Moving-Average Smoothing
stats.describe summarises a whole sample and timeseries rolls counters
into rates, but nothing smoothed a noisy signal or weighted recent points. This
adds trailing simple / weighted / exponentially-weighted moving averages and a
generic rolling reducer.
Pure standard library; imports no PySide6. Every function is pure (values
in, list out), so it is fully deterministic in CI.
Headless API
from je_auto_control import sma, wma, ewma, rolling
sma([1, 2, 3, 4], 2) # [1.0, 1.5, 2.5, 3.5]
ewma([1, 2, 3], alpha=0.5) # [1.0, 1.5, 2.25]

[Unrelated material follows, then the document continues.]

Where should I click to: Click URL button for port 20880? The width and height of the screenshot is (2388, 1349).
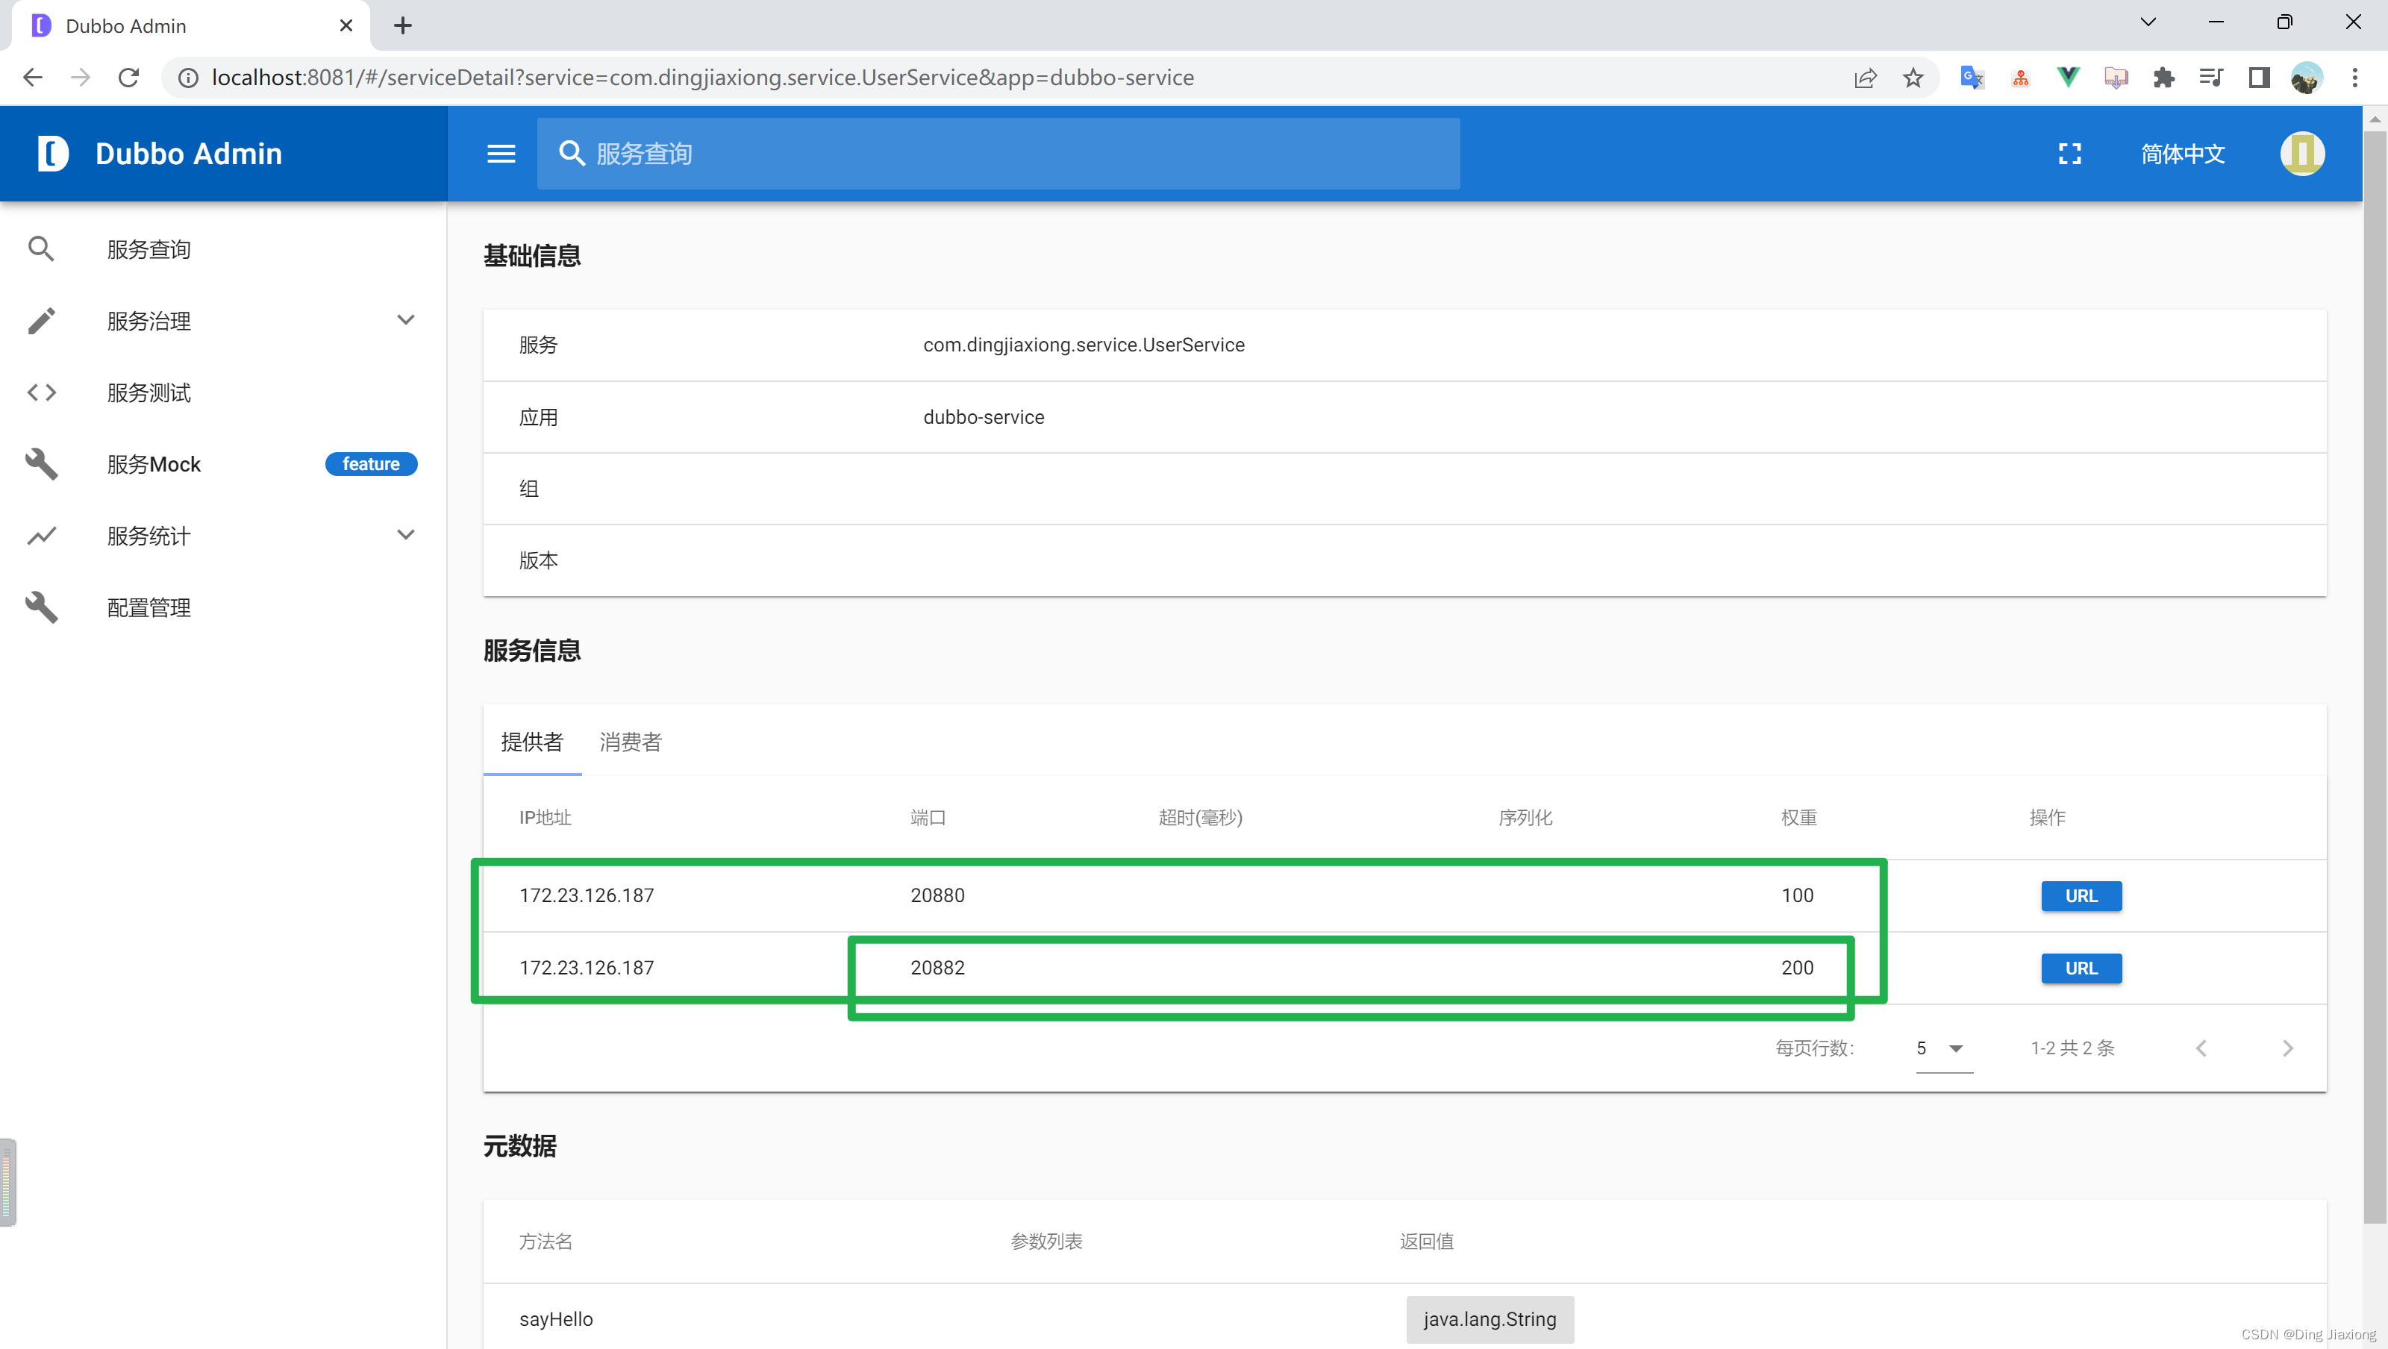click(2080, 895)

wma(values, [1, 2, 3]) # weights align to the latest points
rolling(values, 5, max) # generic trailing-window reduction
sma averages each trailing window of window points; wma applies the
given weights (latest-aligned); ewma smooths with factor alpha in
(0, 1]; rolling applies any reducer over each trailing window. All
return a same-length list, so the result lines up with the input timeline (a
resource_profiler FPS/CPU series, a latency stream, etc.).
Executor commands
AC_sma returns {series} for values over a window; AC_ewma
returns {series} for an alpha. Both are exposed as MCP tools (ac_sma
/ ac_ewma) and as Script Builder commands under Data.